Le 5 décembre a mobilisé un nombre de manifestants inédit depuis les grandes luttes de l’automne 2010. On manque de données précises sur le nombre de grévistes, mais il est probable qu’aucune grève interprofessionnelle n’a eu autant d’impact sur l’économie du pays depuis décembre 1995.
Ce succès peut avoir deux effets immédiats : renforcer la détermination des travailleurs mobilisés ; encourager les autres à entrer dans l’action. La journée de mardi permettra d’en juger. L’extension de la grève à de nouveaux secteurs, le 10 décembre, marquerait une étape décisive dans le développement de la lutte. L’extension des grèves reconductibles est la condition sine qua non de notre victoire.
Le gouvernement le sait, le redoute, et donc multiplie les manœuvres de division. Cependant, sous l’impact du 5 décembre, les manœuvres contredisent les mensonges. Par exemple, lorsque le gouvernement promet des augmentations de salaire aux enseignants, afin de « compenser » la chute prévisible (et drastique) de leurs pensions, il reconnaît de facto ce qu’il nie depuis le début : avec le système « à points », les pensions vont brutalement chuter. Et pas seulement celles des enseignants. Elles baisseront pour l’écrasante majorité de la population. Plus grand monde, désormais, ne croit au mensonge grossier selon lequel la suppression des régimes spéciaux permettrait d’augmenter les petites retraites.

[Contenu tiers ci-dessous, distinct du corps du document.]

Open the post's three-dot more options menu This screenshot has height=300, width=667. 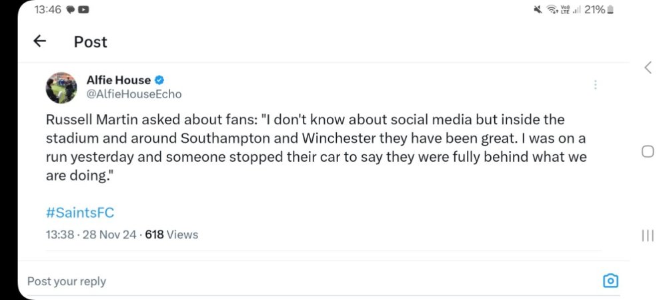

Edouard Philippe a déclaré qu’il dévoilerait « l’intégralité du projet de loi » le mercredi 11 décembre. Pourquoi ne l’a-t-il pas dévoilé avant, si ce projet est aussi « juste » qu’il le prétend? Parce que le gouvernement voulait d’abord connaître le niveau de la mobilisation – et engager quelques manœuvres visant à désamorcer la grève dans les secteurs les plus mobilisés. Aux enseignants (très mobilisés), il promet vaguement des augmentations de salaire. Aux travailleurs de la SNCF et de la RATP, il promet une transition « graduelle » vers le nouveau système de retraites. Et si cela ne marche pas, si les enseignants et les cheminots ne reprennent pas le travail, le gouvernement dira à la population : « voyez : on a fait de sérieuses concessions aux enseignants et aux cheminots, mais ils continuent de vous pénaliser, vous, les gens raisonnables… ».

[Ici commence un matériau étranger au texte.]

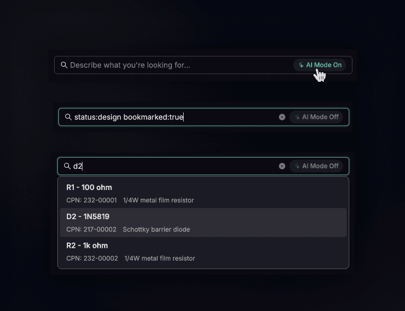Image resolution: width=405 pixels, height=311 pixels.
Task: Pick the R2 - 1k ohm result
Action: [x=87, y=246]
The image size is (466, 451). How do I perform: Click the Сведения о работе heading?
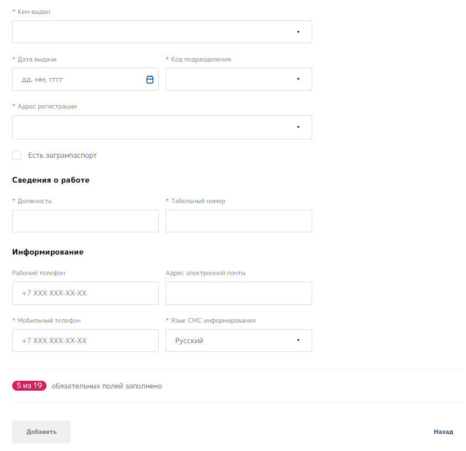tap(51, 180)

Cependant, une forte majorité des « gens raisonnables » soutiennent la grève, à ce stade. Surtout, nombre d’entre eux pourraient entrer dans l’action dans les jours qui viennent. Alors, les manœuvres du gouvernement s’effondreraient comme un château de cartes. Tout l’enjeu, pour notre camp, est d’y parvenir le plus vite possible, car les secteurs les plus mobilisés ne pourront pas tenir indéfiniment. Or le gouvernement, lui, ne reculera que face à un mouvement de grèves reconductibles qui s’élargit sans cesse à de nouveaux secteurs.
Les objectifs du mouvement
Le 5 décembre était marqué par une grande combativité, mais aussi par une grande radicalité politique. De très nombreux manifestants rejetaient non seulement la réforme des retraites, mais toute la politique du gouvernement. Dans le prolongement du mouvement des Gilets jaunes, dont le mot d’ordre central était : « Macron, démission! », la mobilisation du 5 décembre débordait largement l’objectif affiché par les directions syndicales (le retrait de la réforme). Une femme en gilet jaune résumait parfaitement le point de vue de nombreux salariés mobilisés : « Je me bats pour ma retraite, bien sûr. Mais je me bats d’abord pour vivre dignement avant ma retraite. »
En deux phrases, cette travailleuse a donné la véritable mesure de la lutte actuelle. Les directions syndicales et les partis de gauche feraient bien de s’en inspirer, au lieu de limiter l’objectif du mouvement au seul retrait de la réforme des retraites.
La nécessité de mobiliser sur un programme plus large est si évidente, elle découle si nécessairement de toute la situation politique et sociale que Philippe Martinez, le secrétaire général de la CGT, sort lui-même sans cesse des étroites limites qu’il a fixées au mouvement. Par exemple, il explique chaque jour qu’une augmentation des salaires permettrait d’assurer l’équilibre financier du régime général des retraites. En effet, il faut lutter pour une augmentation des salaires – non seulement pour financer les retraites, mais aussi et d’abord pour défendre le pouvoir d’achat des travailleurs. Mais dès lors, pourquoi ne pas inscrire l’augmentation des salaires dans le programme revendicatif du mouvement? Pourquoi limiter ce dernier au retrait de la réforme des retraites?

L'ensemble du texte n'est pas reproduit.